*** PROVIDED RECORDS

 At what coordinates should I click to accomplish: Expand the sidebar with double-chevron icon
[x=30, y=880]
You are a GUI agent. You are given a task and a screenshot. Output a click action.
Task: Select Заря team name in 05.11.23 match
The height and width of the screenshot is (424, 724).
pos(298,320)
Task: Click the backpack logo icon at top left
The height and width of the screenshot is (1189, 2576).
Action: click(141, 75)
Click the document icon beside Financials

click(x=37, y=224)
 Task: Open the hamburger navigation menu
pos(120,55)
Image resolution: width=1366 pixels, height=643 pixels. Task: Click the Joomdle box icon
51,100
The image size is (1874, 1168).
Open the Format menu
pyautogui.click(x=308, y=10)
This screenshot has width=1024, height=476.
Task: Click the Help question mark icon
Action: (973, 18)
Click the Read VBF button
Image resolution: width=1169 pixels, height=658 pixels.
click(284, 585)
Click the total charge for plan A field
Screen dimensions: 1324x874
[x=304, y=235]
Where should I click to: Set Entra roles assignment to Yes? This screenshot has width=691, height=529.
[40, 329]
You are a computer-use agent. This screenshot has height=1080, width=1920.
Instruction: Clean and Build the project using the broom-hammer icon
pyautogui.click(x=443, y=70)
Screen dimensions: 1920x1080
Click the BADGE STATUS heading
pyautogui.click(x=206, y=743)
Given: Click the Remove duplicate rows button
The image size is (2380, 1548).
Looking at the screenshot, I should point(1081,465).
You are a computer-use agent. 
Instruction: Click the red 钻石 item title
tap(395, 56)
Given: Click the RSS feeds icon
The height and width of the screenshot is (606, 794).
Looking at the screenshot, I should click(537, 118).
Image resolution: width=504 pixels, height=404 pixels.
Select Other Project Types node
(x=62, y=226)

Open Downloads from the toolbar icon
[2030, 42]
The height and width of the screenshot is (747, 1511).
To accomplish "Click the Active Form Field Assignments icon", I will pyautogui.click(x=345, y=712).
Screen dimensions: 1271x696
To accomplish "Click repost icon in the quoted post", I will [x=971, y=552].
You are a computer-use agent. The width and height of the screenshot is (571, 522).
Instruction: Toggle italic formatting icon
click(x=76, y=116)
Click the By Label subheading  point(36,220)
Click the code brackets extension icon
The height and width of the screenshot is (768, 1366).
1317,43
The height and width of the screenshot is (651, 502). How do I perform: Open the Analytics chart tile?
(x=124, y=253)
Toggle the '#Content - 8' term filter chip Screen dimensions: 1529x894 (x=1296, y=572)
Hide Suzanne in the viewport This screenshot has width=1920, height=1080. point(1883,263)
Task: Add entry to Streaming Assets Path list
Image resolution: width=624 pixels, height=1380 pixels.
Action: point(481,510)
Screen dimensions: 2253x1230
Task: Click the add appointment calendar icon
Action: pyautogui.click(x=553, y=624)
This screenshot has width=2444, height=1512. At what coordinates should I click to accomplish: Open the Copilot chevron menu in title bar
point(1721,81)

******

**AIM**. Change every "Instruction" in the items above to "Goal" and leave everything else untouched.

**TASK RESPONSE**.
 At what coordinates should I click to accomplish: Expand the sidebar with double-chevron icon
[x=30, y=880]
You are a GUI agent. You are given a task and a screenshot. Output a click action.
Task: Select Заря team name in 05.11.23 match
The height and width of the screenshot is (424, 724).
pos(298,320)
Task: Click the backpack logo icon at top left
The height and width of the screenshot is (1189, 2576).
Action: click(141, 75)
Click the document icon beside Financials

click(x=37, y=224)
 Task: Open the hamburger navigation menu
pos(120,55)
Image resolution: width=1366 pixels, height=643 pixels. Task: Click the Joomdle box icon
51,100
The image size is (1874, 1168).
Open the Format menu
pyautogui.click(x=308, y=10)
This screenshot has width=1024, height=476.
Task: Click the Help question mark icon
Action: (973, 18)
Click the Read VBF button
Image resolution: width=1169 pixels, height=658 pixels.
click(284, 585)
Click the total charge for plan A field
Screen dimensions: 1324x874
[x=304, y=235]
Where should I click to: Set Entra roles assignment to Yes? This screenshot has width=691, height=529.
[40, 329]
You are a computer-use agent. This screenshot has height=1080, width=1920.
Goal: Clean and Build the project using the broom-hammer icon
pyautogui.click(x=443, y=70)
Screen dimensions: 1920x1080
Click the BADGE STATUS heading
pyautogui.click(x=206, y=743)
Given: Click the Remove duplicate rows button
The image size is (2380, 1548).
Looking at the screenshot, I should point(1081,465).
You are a computer-use agent. 
Goal: Click the red 钻石 item title
tap(395, 56)
Given: Click the RSS feeds icon
The height and width of the screenshot is (606, 794).
Looking at the screenshot, I should click(537, 118).
Image resolution: width=504 pixels, height=404 pixels.
Select Other Project Types node
(x=62, y=226)

Open Downloads from the toolbar icon
[2030, 42]
The height and width of the screenshot is (747, 1511).
To accomplish "Click the Active Form Field Assignments icon", I will pyautogui.click(x=345, y=712).
Screen dimensions: 1271x696
To accomplish "Click repost icon in the quoted post", I will [x=971, y=552].
You are a computer-use agent. The width and height of the screenshot is (571, 522).
Goal: Toggle italic formatting icon
click(x=76, y=116)
Click the By Label subheading  point(36,220)
Click the code brackets extension icon
The height and width of the screenshot is (768, 1366).
1317,43
The height and width of the screenshot is (651, 502). How do I perform: Open the Analytics chart tile?
(x=124, y=253)
Toggle the '#Content - 8' term filter chip Screen dimensions: 1529x894 (x=1296, y=572)
Hide Suzanne in the viewport This screenshot has width=1920, height=1080. point(1883,263)
Task: Add entry to Streaming Assets Path list
Image resolution: width=624 pixels, height=1380 pixels.
Action: point(481,510)
Screen dimensions: 2253x1230
Task: Click the add appointment calendar icon
Action: pyautogui.click(x=553, y=624)
This screenshot has width=2444, height=1512. At what coordinates should I click to accomplish: Open the Copilot chevron menu in title bar
point(1721,81)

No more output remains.